Personal information
- Nationality: British (English)

Sport
- Sport: Lawn bowls
- Club: Pickering BC and Yorkshire (outdoor) Ryedale (indoor)

Medal record
Representing England
World Outdoor Championships
| Gold medal – first place | 1981 Toronto | fours |
| Silver medal – second place | 1981 Toronto | triples |
| Gold medal – first place | 1981 Toronto | team |
| Bronze medal – third place | 1985 Melbourne | fours |
| Silver medal – second place | 1985 Melbourne | team |
Commonwealth Games
| Bronze medal – third place | 1982 Brisbane | triples |
| Bronze medal – third place | 1986 Edinburgh | pairs |

= Betty Stubbings =

English bowls player

Betty Stubbings was an England international lawn and indoor bowler.

== Bowls career ==
Stubbings was an England International from 1978 until 1992.

In 1980, she took part in the world championship qualifier at the Whitnash Bowls Club for the 1981 World Outdoor Bowls Championship in Canada.
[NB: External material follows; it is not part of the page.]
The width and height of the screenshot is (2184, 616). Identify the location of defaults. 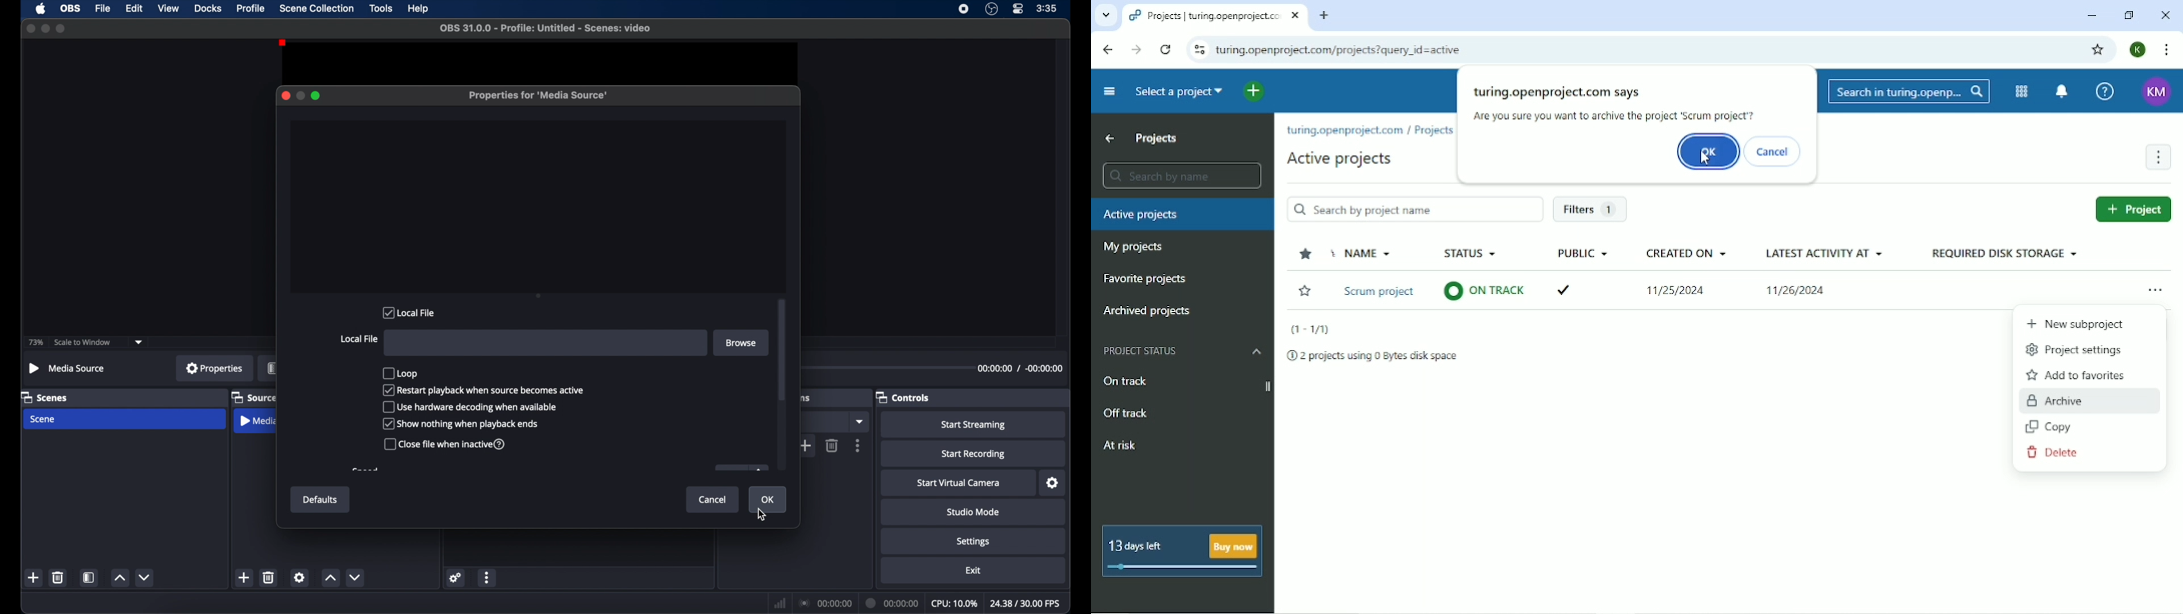
(322, 500).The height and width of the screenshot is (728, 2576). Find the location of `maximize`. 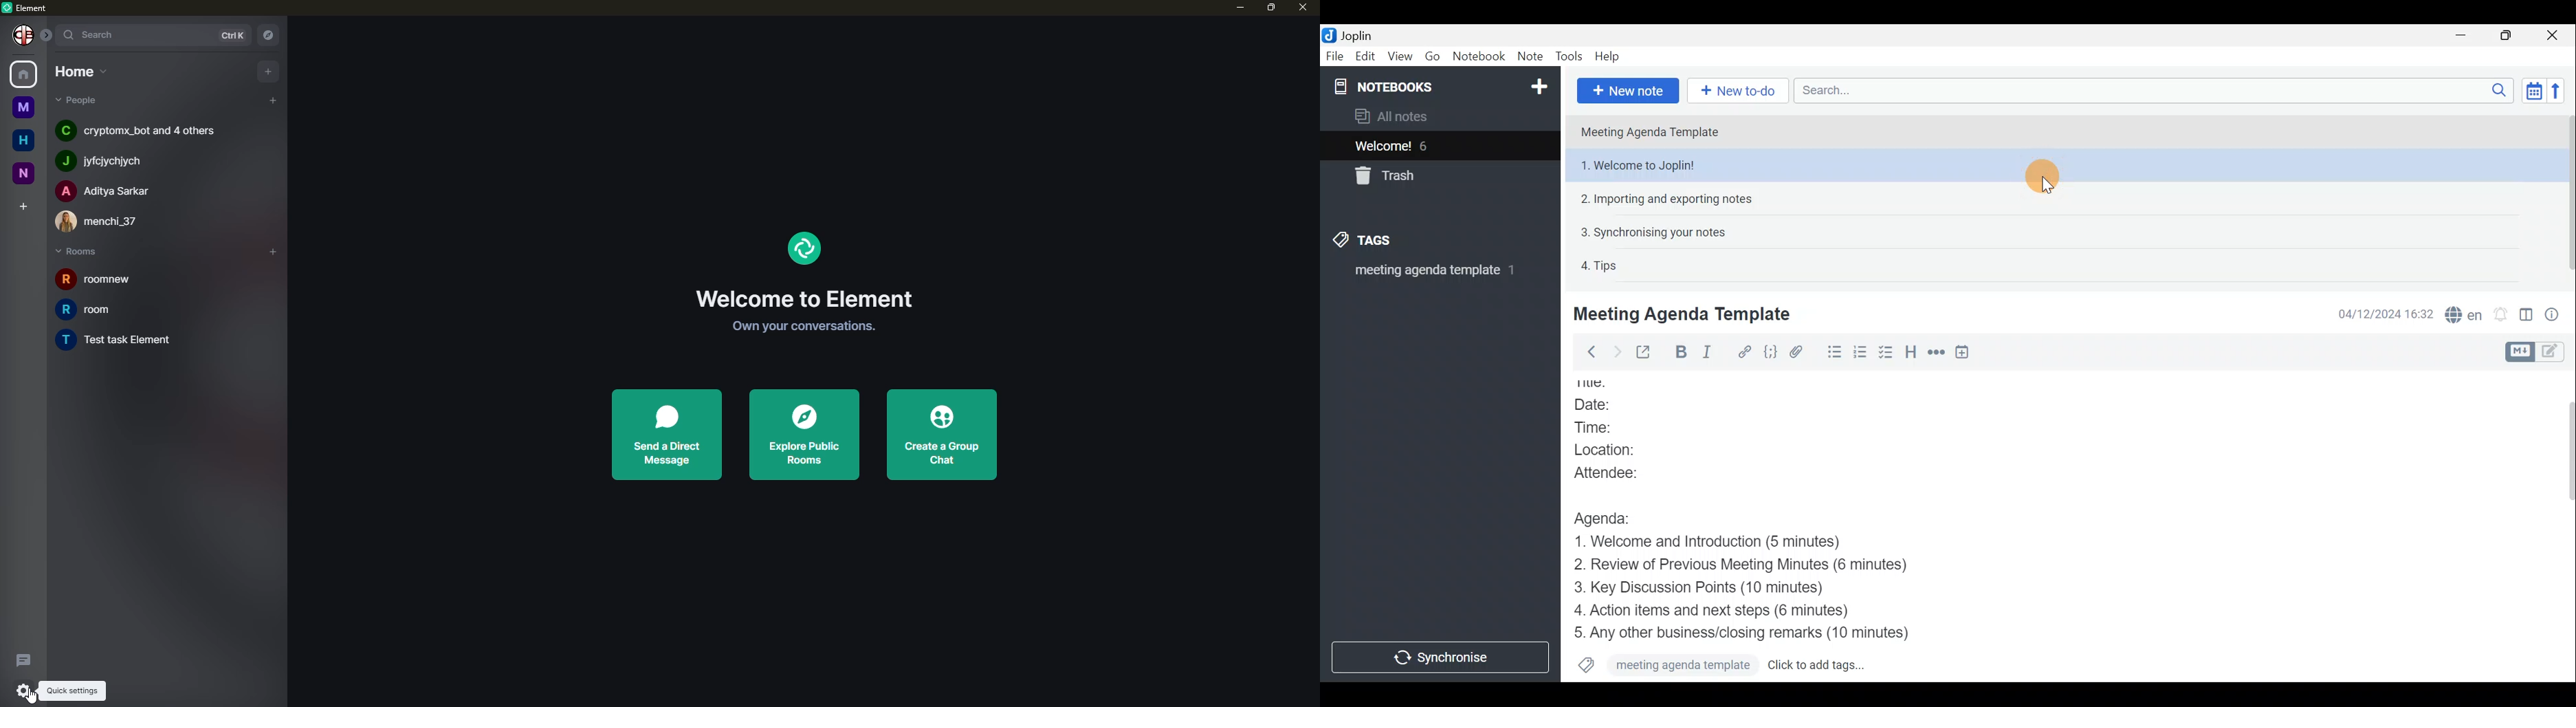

After qualifying for the 1981 championships she won two gold medals in the fours with Eileen Fletcher, Mavis Steele, Gloria Thomas and Irene Molyneux and the team event (Taylor Trophy) at the 1981 World Outdoor Bowls Championship in Toronto. Four years later she won a bronze medal in the fours.

Stubbings also won two bronze medals at the Commonwealth Games and won the National Title in 1977.